Project

General

Profile

Bug #23030

osd: crash during recovery with assert(p != recovery_info.ss.clone_snap)and assert(recovery_info.oi.legacy_snaps.size())

Added by Paul Emmerich about 6 years ago. Updated almost 5 years ago.

Status:
Fix Under Review
Priority:
Normal
Assignee:
Category:
-
Target version:
-
% Done:

0%

Source:
Community (user)
Tags:
Backport:
Regression:
No
Severity:
2 - major
Reviewed:
Affected Versions:
ceph-qa-suite:
Component(RADOS):
Pull request ID:
Crash signature (v1):
Crash signature (v2):

Description

I've got some OSDs in an 5/3 EC pool crashing during recovery. The crash happens simultaneously on 5 to 10 OSDs, some OSDs are part of all crashes.

Unfortunately I can't get a 20/20 log at the moment because it happens too rarely and the log file is huge because there's a lot of backfilling going on in that cluster.

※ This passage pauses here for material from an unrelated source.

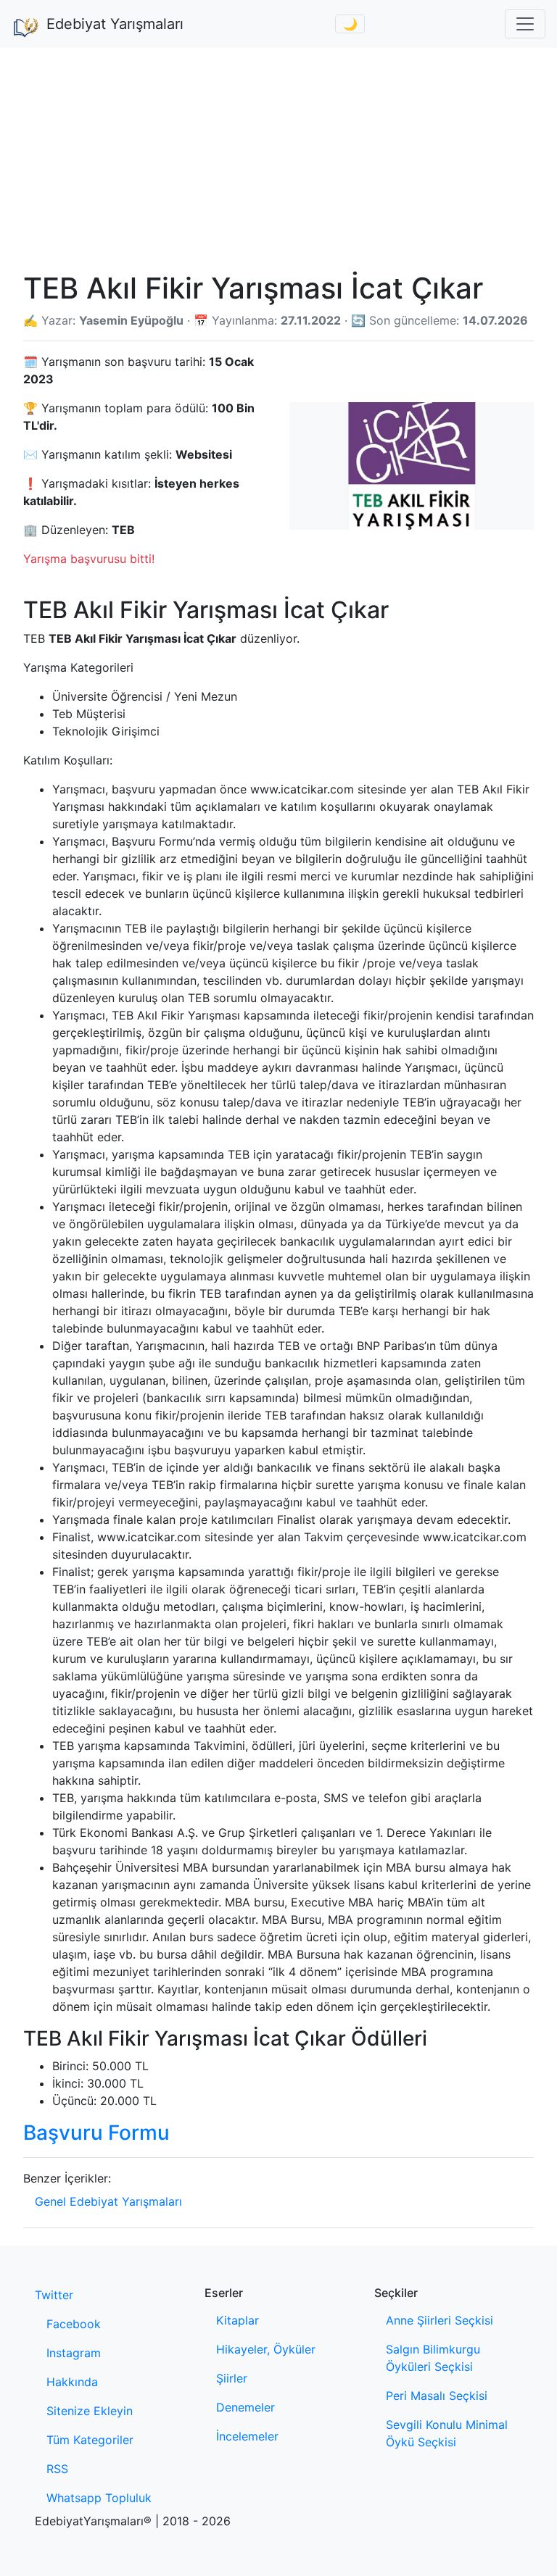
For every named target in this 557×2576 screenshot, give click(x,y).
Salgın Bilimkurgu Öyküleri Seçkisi (433, 2358)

Here's one crash log filtered for the crashing thread:

 -1653> 2018-02-16 15:29:20.784840 7fdd15a51700  5 write_log_and_missing with: dirty_to: 0'0, dirty_from: 4294967295'18446744073709551615, writeout_from: 4294967295'18446744073709551615, trimmed: , trimmed_dups: , clear_divergent_priors: 0
 -1552> 2018-02-16 15:29:24.051448 7fdd15a51700  5 write_log_and_missing with: dirty_to: 0'0, dirty_from: 4294967295'18446744073709551615, writeout_from: 4294967295'18446744073709551615, trimmed: , trimmed_dups: , clear_divergent_priors: 0
 -1508> 2018-02-16 15:29:25.186091 7fdd15a51700  5 write_log_and_missing with: dirty_to: 0'0, dirty_from: 4294967295'18446744073709551615, writeout_from: 4294967295'18446744073709551615, trimmed: , trimmed_dups: , clear_divergent_priors: 0
(removed some lines with write_log_and_missing)
  -871> 2018-02-16 15:30:53.332108 7fdd15a51700  5 write_log_and_missing with: dirty_to: 0'0, dirty_from: 4294967295'18446744073709551615, writeout_from: 4294967295'18446744073709551615, trimmed: , trimmed_dups: , clear_divergent_priors: 0
     0> 2018-02-16 15:31:20.992155 7fdd15a51700 -1 /home/jenkins-build/build/workspace/ceph-build/ARCH/x86_64/AVAILABLE_ARCH/x86_64/AVAILABLE_DIST/centos7/DIST/centos7/MACHINE_SIZE/huge/release/12.2.2/rpm/el7/BUILD/ceph-12.2.2/src/osd/PrimaryLogPG.cc: In function 'virtual void PrimaryLogPG::on_local_recover(const hobject_t&, const ObjectRecoveryInfo&, ObjectContextRef, bool, ObjectStore::Transaction*)' thread 7fdd15a51700 time 2018-02-16 15:31:20.987932
/home/jenkins-build/build/workspace/ceph-build/ARCH/x86_64/AVAILABLE_ARCH/x86_64/AVAILABLE_DIST/centos7/DIST/centos7/MACHINE_SIZE/huge/release/12.2.2/rpm/el7/BUILD/ceph-12.2.2/src/osd/PrimaryLogPG.cc: 358: FAILED assert(p != recovery_info.ss.clone_snaps.end())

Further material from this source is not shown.